##### DOCUMENT EXCERPT #####
Before one can accept the hybernation theory, however, some stronger evidence in its favour would be desirable—the discovery, for instance, of a Landrail in a torpid state from which it might be observed to recover. At present I do not remember to have heard of such an instance, and, so far as one’s knowledge of the bird extends, it seems far more probable that it seeks holes in banks and old walls merely for shelter and warmth, in the neighbourhood of which it contrives to find sufficient nourishment to keep it alive, until such time as the increasing warmth of spring brings increase of insects and molluscous food. An examination of the alimentary system of the Water-rail (Rallus aquaticus) shows that this bird is no better fitted to withstand an English winter than its cousin the Landrail, and yet it is frequently found by sportsmen upon Snipe-ground at the height of the cold season. Its good condition too at this time testifies to there being a sufficient supply of food, which should be equally obtainable by the Landrail.

The nature of this food is miscellaneous—slugs and snails of several species, small freshwater mollusca, worms, leeches, beetles, the seeds of various weeds, and tips of grass blades; in addition to which the stomach is usually found to contain numerous small particles of gravel or grit as aids to digestion.[121]

In its search for this kind of food, the Landrail must traverse daily an immense tract of ground, for which, however, its strong muscular legs and large feet are well adapted.
#####
WRITTEN TASKS
[1] Reproduce word for word the part of the Landrail passage starting with "The nature of" and going on through "are well adapted.".
[2] In the Landrail passage, what scientific name is given for the Water-rail?
The data that follow play no part here.
##### SOURCE EXCERPT #####
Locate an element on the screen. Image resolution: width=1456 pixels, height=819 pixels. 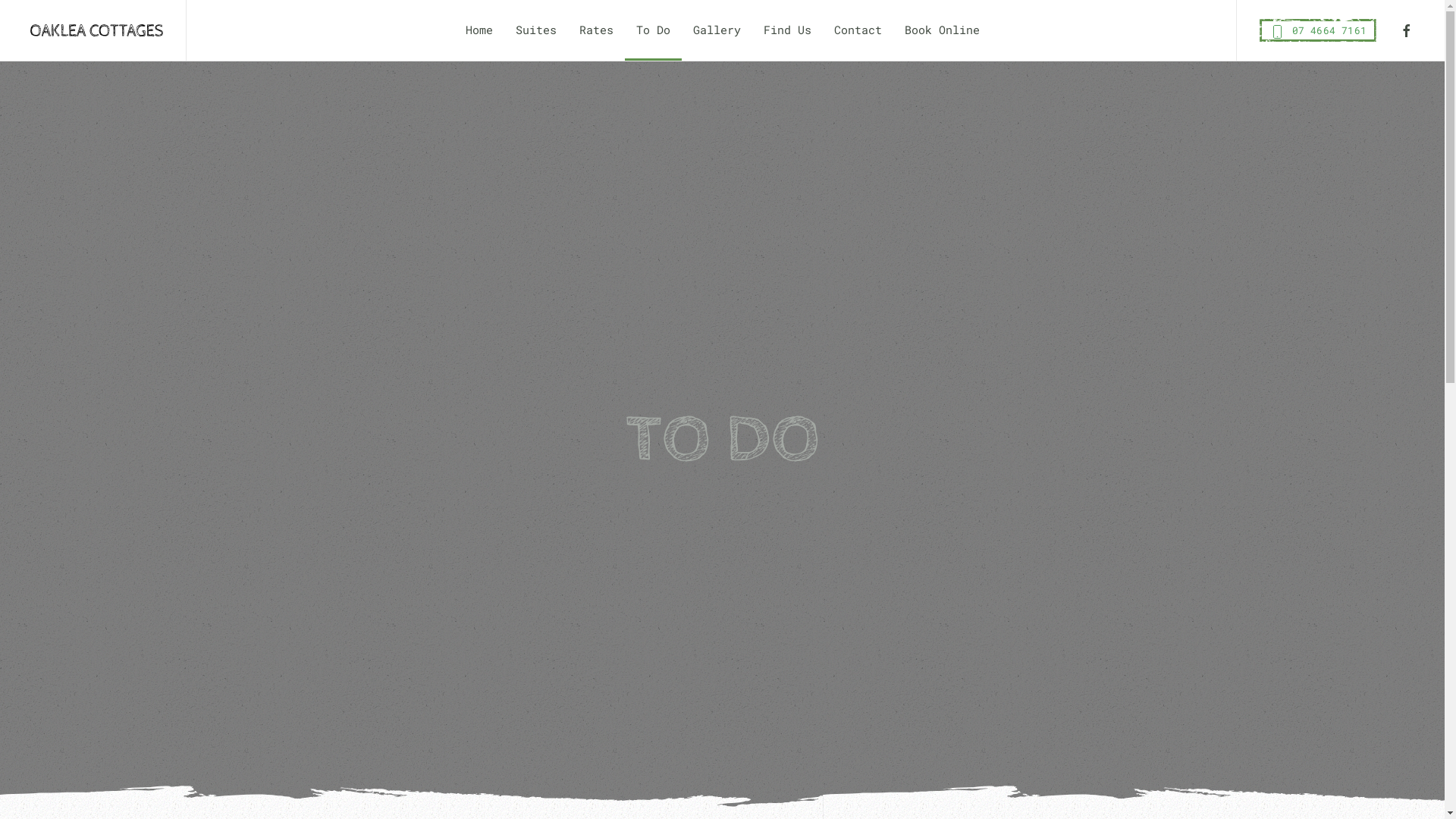
'Book Online' is located at coordinates (893, 30).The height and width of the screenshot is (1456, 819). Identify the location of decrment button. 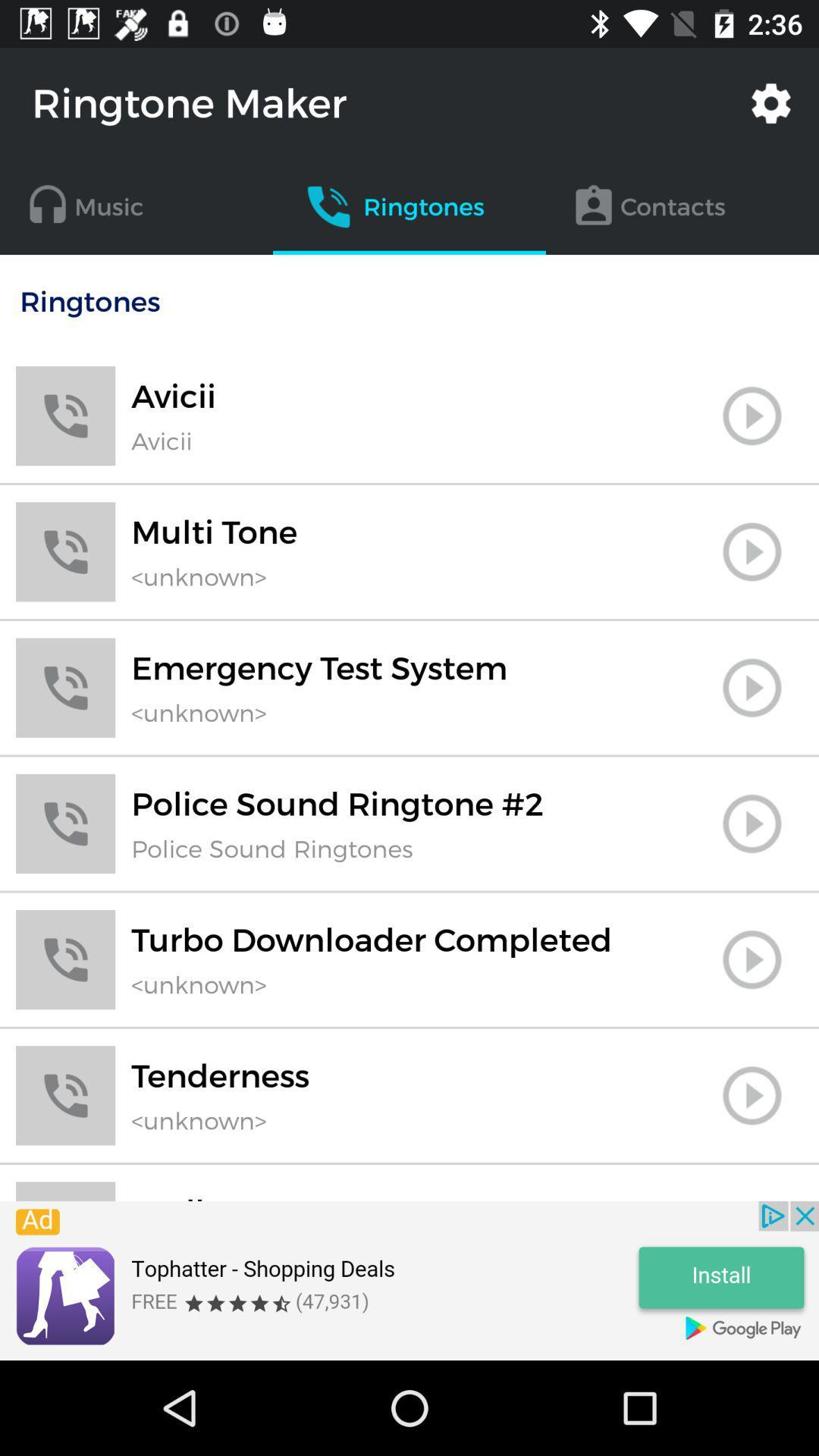
(752, 1197).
#####
TASK RESULTS
[1]
The nature of this food is miscellaneous—slugs and snails of several species, small freshwater mollusca, worms, leeches, beetles, the seeds of various weeds, and tips of grass blades; in addition to which the stomach is usually found to contain numerous small particles of gravel or grit as aids to digestion.[121]

In its search for this kind of food, the Landrail must traverse daily an immense tract of ground, for which, however, its strong muscular legs and large feet are well adapted.

[2] Rallus aquaticus